В те дни голова работала быстро. Уже по дороге мы составили план. Спокойно и с весом я сказала ему, что мы ищем русские части, в которых находятся русские же, но подданные Югославии и даже бывшие офицеры королевской армии. Я прибегаю к крайнему средству: — Эти люди выдаче в Советский Союз не подлежат! Мы имеем особые распоряжения. Они будут возвращены в Югославию.
Сержант помигал глазами. Видно было, что он серьезно задумался. Оставив нас на пороге, он вошел в дом, и через открытое окно мы услышали голоса и затем звук ручки полевого телефона.
Прошло минут десять. Сумерки стали гуще. Анатолий грыз ногти до крови.
Минут через десять в окне промелькнуло лицо в малиновой пилотке. Вспомнилась встреча с капитаном в Обер-Феллахе… Вслед за тем выскочил сержант с веселой улыбкой. — Ваши документы! — сказал он, обращаясь ко мне и протягивая руку.
Я дала пропуск.
— Нет! Его удержите. Ваши личные документы. Все, что вы имеете.
Из внутреннего кармана кителя я вынула действительно все мои документы, включая и метрику, с которыми не расставалась в продолжение всей войны.
— Это — залог! — продолжал он с той же улыбкой. — Залог и ваш шофер с машиной, а вы и сестра милосердия, пожалуйста, садитесь в мой джип.

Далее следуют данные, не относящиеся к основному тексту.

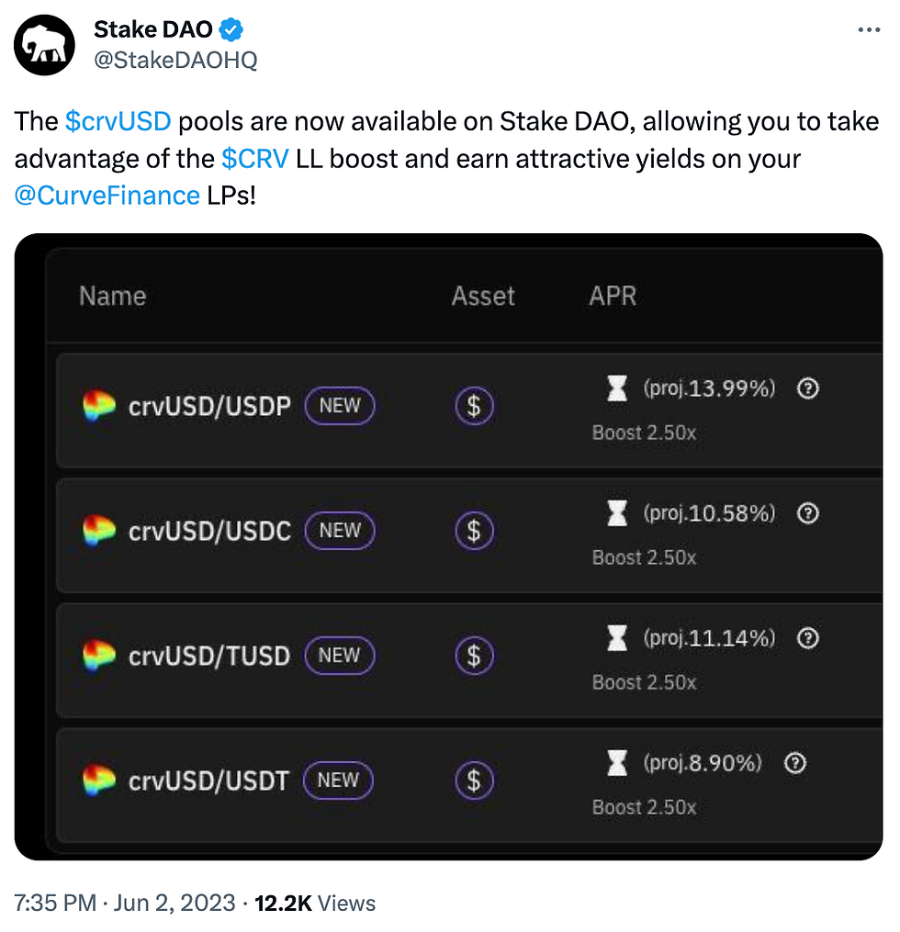Click the Stake DAO elephant profile avatar
This screenshot has width=900, height=932.
(45, 46)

* * *Анатолий набрал полную грудь воздуха, затем, крепко сжав зубы, выпустил его, крякнув, как бы сдержав себя, чтобы не высказать своих мыслей. Махнул нам рукой, сел в «Тришку» и отвернулся.
Дорога шла под сводом густого орешника, В неожиданном прорыве между кустами, перед нами открылся выгон, окруженный густо намотанной изгородью из колючей проволоки. Проволокой же оплетены ворота. Перед ними часовые и два пулемета.